I had not tarried long enough to see the Owl-Man’s body through the musket smoke. It had no head.

Without a tool to chip a grave in the frozen ground, we piled half-burned timbers on the trunk and legs. Tap mumbled prayers. “You was a good man, Cop’n Selden, suh,” he finished, bowing his head. “A very good man. Black folks ain’ gwine fo’get you.”

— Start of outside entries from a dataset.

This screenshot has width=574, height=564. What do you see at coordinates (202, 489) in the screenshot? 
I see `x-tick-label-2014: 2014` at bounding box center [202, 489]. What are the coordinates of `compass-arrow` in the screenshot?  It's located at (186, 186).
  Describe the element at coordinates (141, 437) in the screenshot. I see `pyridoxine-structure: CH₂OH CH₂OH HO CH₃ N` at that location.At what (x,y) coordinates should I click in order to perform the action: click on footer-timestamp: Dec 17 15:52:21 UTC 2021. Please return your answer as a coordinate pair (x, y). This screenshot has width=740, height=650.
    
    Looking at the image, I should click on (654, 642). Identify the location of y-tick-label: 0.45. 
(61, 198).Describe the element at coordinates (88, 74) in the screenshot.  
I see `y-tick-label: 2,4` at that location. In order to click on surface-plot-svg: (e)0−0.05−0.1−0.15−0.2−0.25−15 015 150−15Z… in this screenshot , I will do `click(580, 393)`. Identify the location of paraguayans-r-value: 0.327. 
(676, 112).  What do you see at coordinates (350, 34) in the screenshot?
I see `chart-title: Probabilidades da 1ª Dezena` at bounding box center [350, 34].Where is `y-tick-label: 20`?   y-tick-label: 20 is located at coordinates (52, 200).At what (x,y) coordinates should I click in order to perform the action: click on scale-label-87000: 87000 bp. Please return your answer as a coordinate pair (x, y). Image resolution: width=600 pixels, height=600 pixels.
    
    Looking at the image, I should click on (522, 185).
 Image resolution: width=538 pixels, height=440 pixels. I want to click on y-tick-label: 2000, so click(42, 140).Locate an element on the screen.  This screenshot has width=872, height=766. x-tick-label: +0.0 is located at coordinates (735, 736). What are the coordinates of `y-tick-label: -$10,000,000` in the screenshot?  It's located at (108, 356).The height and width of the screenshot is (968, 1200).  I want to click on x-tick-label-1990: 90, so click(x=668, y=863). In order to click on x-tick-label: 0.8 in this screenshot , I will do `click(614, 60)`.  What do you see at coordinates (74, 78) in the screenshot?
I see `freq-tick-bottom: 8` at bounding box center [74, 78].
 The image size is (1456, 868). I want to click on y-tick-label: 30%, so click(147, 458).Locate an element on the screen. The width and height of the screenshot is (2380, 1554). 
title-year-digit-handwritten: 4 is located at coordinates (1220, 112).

Standing behind him, I lifted the musket and sighted down the barrel at the gray-frizzed scalp, the bare skin of the crown, the ears, the twitching skin and throbbing pulse, the humble skull. How fragile and transient the bent human seemed, with death hovering so close. One inadvertent twitch of my forefinger, already half numb with cold on the frozen metal. In leading me to kill by accident, Fate had betrayed me. In tempting me to obliterate the only witness, regaining my lost life, was Fate redeeming me?

At the base of my tongue was a quick metallic taste-not the taste of death but the taste of an unholy power to take life. I held my breath as with great care I lifted that numb finger from the worn and shiny lever of the trigger, but not before Tap Watson jerked his head around and stared into the eye behind the hammer.